◆ Goal of the exercise:
Could you carry on the biography of Rabbi Naftali Hertz Halevi Widenbaum below, starting after its last sentence?

◆ Text passage:

Polish-Israeli rabbi (1852–1902)

Rabbi Naftali Hertz Halevi Widenbaum (26 October 1852 – 19 June 1902) was the first Ashkenazi rabbi in Jaffa and the Moshava.

== Biography ==
He was born in Białystok to Rabbi Elijah Leib. In the year 1884 he immigrated to Israel. He lived in the Mea Shearim neighborhood in Jerusalem.

In 1886, he founded the Ashkenazi congergation in Jaffa, and was sent to serve as rabbi there by Rabbi Shmuel Salant and Rabbi Joshua Leib Diskin of Jerusalem. While there, he also established a local yeshiva and hospital.

In April 1891, Halevi was chosen to lead the united congergation of the Sephardic and Ashkenazi communities of Jaffa and the Moshava after the two congergations united, essentially becoming the highest rabbinical authority there. Halevi served as rabbi of Jaffa and the Moshava until his death in 1902.

[Saved data entries]
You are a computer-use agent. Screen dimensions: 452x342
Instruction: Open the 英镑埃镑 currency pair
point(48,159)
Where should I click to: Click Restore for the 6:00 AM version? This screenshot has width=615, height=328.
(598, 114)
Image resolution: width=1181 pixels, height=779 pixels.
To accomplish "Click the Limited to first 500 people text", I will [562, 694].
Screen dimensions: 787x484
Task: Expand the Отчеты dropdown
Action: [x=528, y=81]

◆ Task result:
==Writings==
Halevi is primarily known for his kabbalistic works and commentaries; he wrote a commentary on part of the book Mishnas Chassidim, and a commentary on Bris Olam called Luchot Habrit.
===Siddur===
Halevi was known for his siddur, which in Shacharit included instructions for kabbalistic kavanot (intentions) during prayer. It was reprinted in 1972.